No formal benchmark against a fixed public dataset yet. The relevant comparison is with marginal EVT (single pooled GPD) on the same data. Pasche & Engelke (2024) show that EQRN produces better-calibrated extreme quantiles than marginal EVT when covariate effects on the tail are present (e.g., younger injured parties have heavier tails in TPBI). On simulated data with known covariate-dependent shape parameter xi(x), EQRN with shape_fixed=False recovers the true xi(x) surface; pooled GPD produces a single xi that averages across the variation. The practical question is always whether your book has enough heterogeneity in tail shape to justify the extra complexity. Use diag.threshold_stability_plot() and compare shape_fixed=True vs shape_fixed=False calibration plots — if the covariate-dependent model doesn't improve calibration, use the simpler marginal EVT approach.
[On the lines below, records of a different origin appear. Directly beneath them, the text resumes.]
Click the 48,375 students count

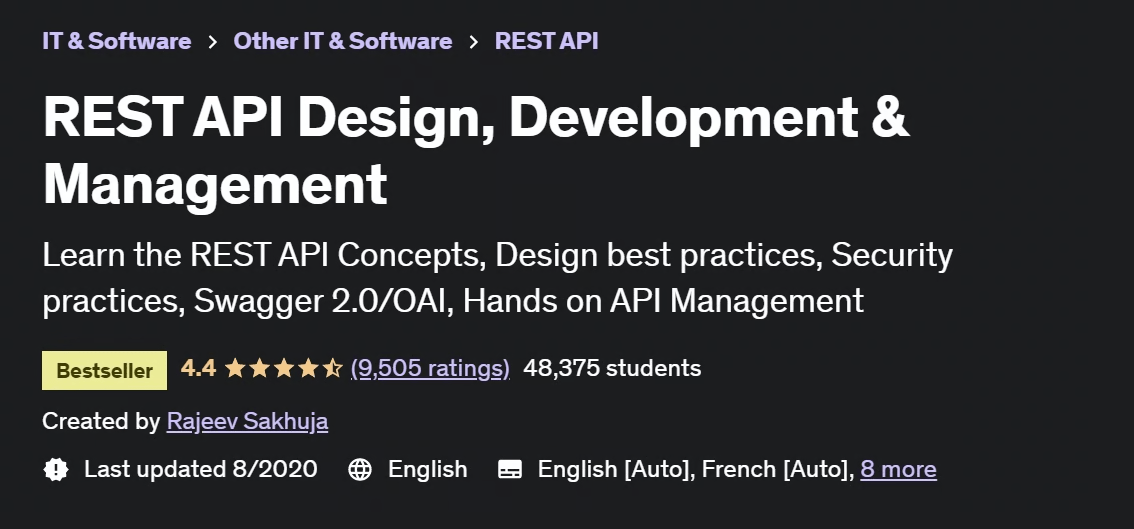[612, 368]
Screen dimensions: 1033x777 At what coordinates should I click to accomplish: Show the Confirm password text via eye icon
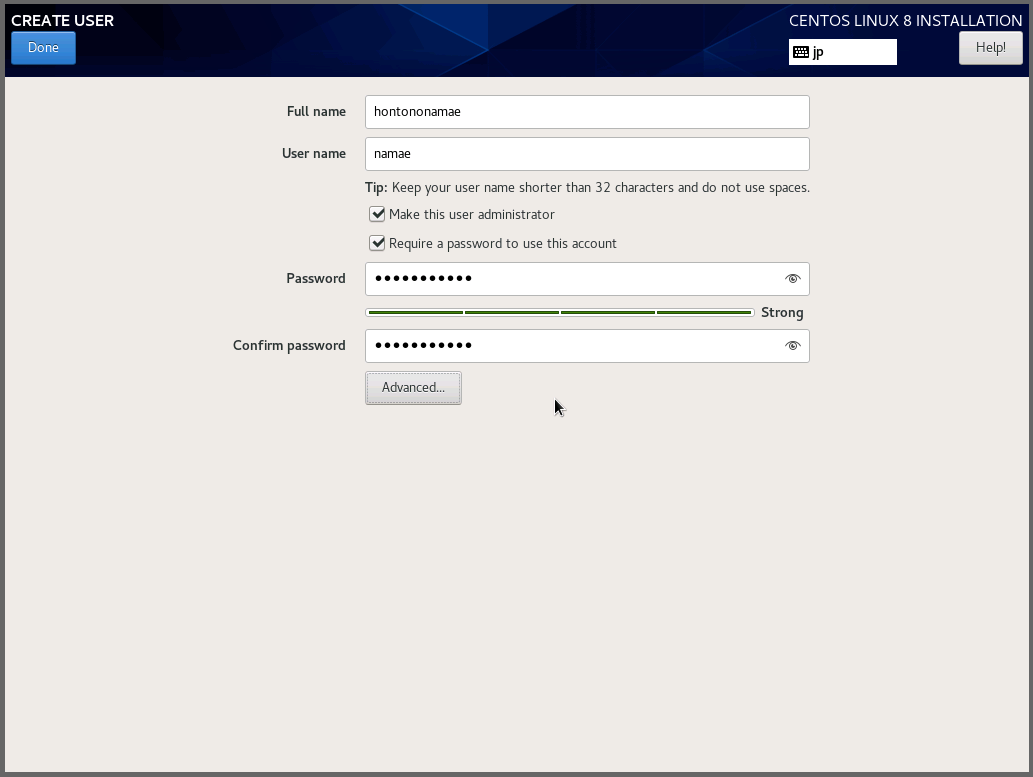click(793, 346)
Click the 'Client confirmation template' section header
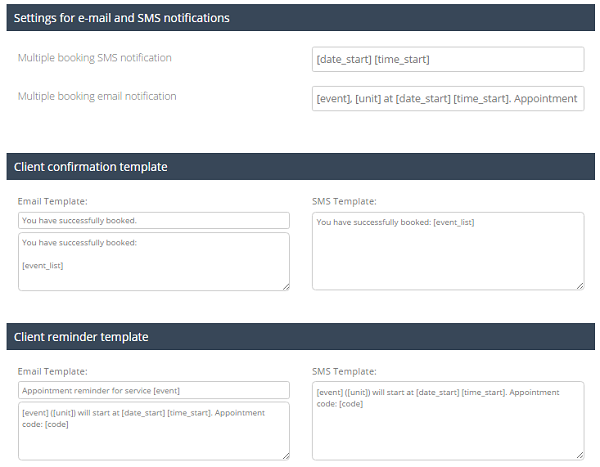Screen dimensions: 600x467 (x=91, y=167)
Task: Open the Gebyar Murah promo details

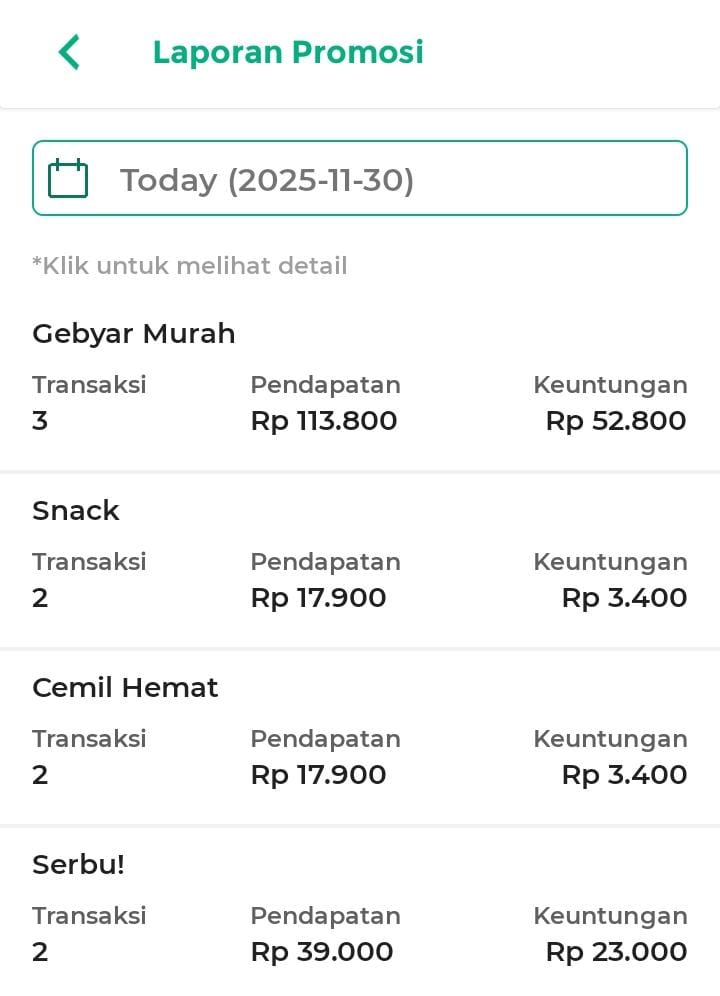Action: (134, 334)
Below 200 tail observations, the covariate-dependent model will overfit regardless of regularisation.
Pasche, O.C. & Engelke, S. (2024). "Neural networks for extreme quantile regression with an application to forecasting of flood risk." Annals of Applied Statistics, 18(4), 2818–2839. DOI:10.1214/24-AOAS1907.
R reference implementation: opasche/EQRN (CRAN, March 2025).